-- Opening Marker --
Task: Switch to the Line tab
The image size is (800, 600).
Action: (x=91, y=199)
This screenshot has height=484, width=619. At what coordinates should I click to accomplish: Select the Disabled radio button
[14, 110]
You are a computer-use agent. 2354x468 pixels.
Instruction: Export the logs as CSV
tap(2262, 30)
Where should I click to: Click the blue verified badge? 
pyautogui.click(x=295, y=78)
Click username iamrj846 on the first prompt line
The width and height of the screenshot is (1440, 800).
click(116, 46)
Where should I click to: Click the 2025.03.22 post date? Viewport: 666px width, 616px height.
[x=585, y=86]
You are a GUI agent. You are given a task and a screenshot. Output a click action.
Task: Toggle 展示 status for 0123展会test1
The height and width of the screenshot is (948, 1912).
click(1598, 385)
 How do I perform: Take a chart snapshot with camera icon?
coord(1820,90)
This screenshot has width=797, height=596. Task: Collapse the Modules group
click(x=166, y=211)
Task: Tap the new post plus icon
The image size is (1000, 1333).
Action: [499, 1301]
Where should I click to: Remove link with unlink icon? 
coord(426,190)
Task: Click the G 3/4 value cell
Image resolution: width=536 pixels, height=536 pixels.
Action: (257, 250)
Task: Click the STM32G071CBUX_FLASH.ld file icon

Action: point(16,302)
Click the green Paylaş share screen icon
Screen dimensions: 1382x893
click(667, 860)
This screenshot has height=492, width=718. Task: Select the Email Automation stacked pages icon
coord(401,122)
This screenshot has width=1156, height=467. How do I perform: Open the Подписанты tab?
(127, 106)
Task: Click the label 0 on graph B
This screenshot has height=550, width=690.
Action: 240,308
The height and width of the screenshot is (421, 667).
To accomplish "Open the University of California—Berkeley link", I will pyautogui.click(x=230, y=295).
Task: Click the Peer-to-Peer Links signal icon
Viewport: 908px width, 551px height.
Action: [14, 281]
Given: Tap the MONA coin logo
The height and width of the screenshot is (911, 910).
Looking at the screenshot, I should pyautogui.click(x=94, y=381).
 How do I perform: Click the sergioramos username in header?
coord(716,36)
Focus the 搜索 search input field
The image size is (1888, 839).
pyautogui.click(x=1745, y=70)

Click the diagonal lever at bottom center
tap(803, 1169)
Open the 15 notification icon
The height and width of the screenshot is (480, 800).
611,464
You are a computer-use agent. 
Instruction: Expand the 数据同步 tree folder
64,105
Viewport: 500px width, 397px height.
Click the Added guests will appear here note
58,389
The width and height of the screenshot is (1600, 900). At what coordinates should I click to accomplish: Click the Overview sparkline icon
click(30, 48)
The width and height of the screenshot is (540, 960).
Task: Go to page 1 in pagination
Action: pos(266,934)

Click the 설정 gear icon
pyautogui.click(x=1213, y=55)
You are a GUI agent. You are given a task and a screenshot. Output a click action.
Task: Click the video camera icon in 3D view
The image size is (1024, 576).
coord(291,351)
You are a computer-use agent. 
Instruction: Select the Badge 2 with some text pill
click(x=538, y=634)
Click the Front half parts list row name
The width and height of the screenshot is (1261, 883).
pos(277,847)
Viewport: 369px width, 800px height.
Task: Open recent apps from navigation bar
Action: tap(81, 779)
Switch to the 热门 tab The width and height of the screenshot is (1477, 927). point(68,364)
-- Closing Marker --
Take the records shown above and output them again exactly.

▶ **Answer space**:
Task: Switch to the Line tab
The image size is (800, 600).
Action: (x=91, y=199)
This screenshot has height=484, width=619. At what coordinates should I click to accomplish: Select the Disabled radio button
[14, 110]
You are a computer-use agent. 2354x468 pixels.
Instruction: Export the logs as CSV
tap(2262, 30)
Where should I click to: Click the blue verified badge? 
pyautogui.click(x=295, y=78)
Click username iamrj846 on the first prompt line
The width and height of the screenshot is (1440, 800).
click(116, 46)
Where should I click to: Click the 2025.03.22 post date? Viewport: 666px width, 616px height.
[x=585, y=86]
You are a GUI agent. You are given a task and a screenshot. Output a click action.
Task: Toggle 展示 status for 0123展会test1
The height and width of the screenshot is (948, 1912).
click(1598, 385)
 How do I perform: Take a chart snapshot with camera icon?
coord(1820,90)
This screenshot has width=797, height=596. Task: Collapse the Modules group
click(x=166, y=211)
Task: Tap the new post plus icon
The image size is (1000, 1333).
Action: [499, 1301]
Where should I click to: Remove link with unlink icon? 
coord(426,190)
Task: Click the G 3/4 value cell
Image resolution: width=536 pixels, height=536 pixels.
Action: (257, 250)
Task: Click the STM32G071CBUX_FLASH.ld file icon

Action: point(16,302)
Click the green Paylaş share screen icon
Screen dimensions: 1382x893
click(667, 860)
This screenshot has height=492, width=718. Task: Select the Email Automation stacked pages icon
coord(401,122)
This screenshot has width=1156, height=467. How do I perform: Open the Подписанты tab?
(127, 106)
Task: Click the label 0 on graph B
This screenshot has height=550, width=690.
Action: 240,308
The height and width of the screenshot is (421, 667).
To accomplish "Open the University of California—Berkeley link", I will pyautogui.click(x=230, y=295).
Task: Click the Peer-to-Peer Links signal icon
Viewport: 908px width, 551px height.
Action: [14, 281]
Given: Tap the MONA coin logo
The height and width of the screenshot is (911, 910).
Looking at the screenshot, I should pyautogui.click(x=94, y=381).
 How do I perform: Click the sergioramos username in header?
coord(716,36)
Focus the 搜索 search input field
The image size is (1888, 839).
pyautogui.click(x=1745, y=70)

Click the diagonal lever at bottom center
tap(803, 1169)
Open the 15 notification icon
The height and width of the screenshot is (480, 800).
611,464
You are a computer-use agent. 
Instruction: Expand the 数据同步 tree folder
64,105
Viewport: 500px width, 397px height.
Click the Added guests will appear here note
58,389
The width and height of the screenshot is (1600, 900). At what coordinates should I click to accomplish: Click the Overview sparkline icon
click(30, 48)
The width and height of the screenshot is (540, 960).
Task: Go to page 1 in pagination
Action: pos(266,934)

Click the 설정 gear icon
pyautogui.click(x=1213, y=55)
You are a GUI agent. You are given a task and a screenshot. Output a click action.
Task: Click the video camera icon in 3D view
The image size is (1024, 576).
coord(291,351)
You are a computer-use agent. 
Instruction: Select the Badge 2 with some text pill
click(x=538, y=634)
Click the Front half parts list row name
The width and height of the screenshot is (1261, 883).
pos(277,847)
Viewport: 369px width, 800px height.
Task: Open recent apps from navigation bar
Action: tap(81, 779)
Switch to the 热门 tab The width and height of the screenshot is (1477, 927). point(68,364)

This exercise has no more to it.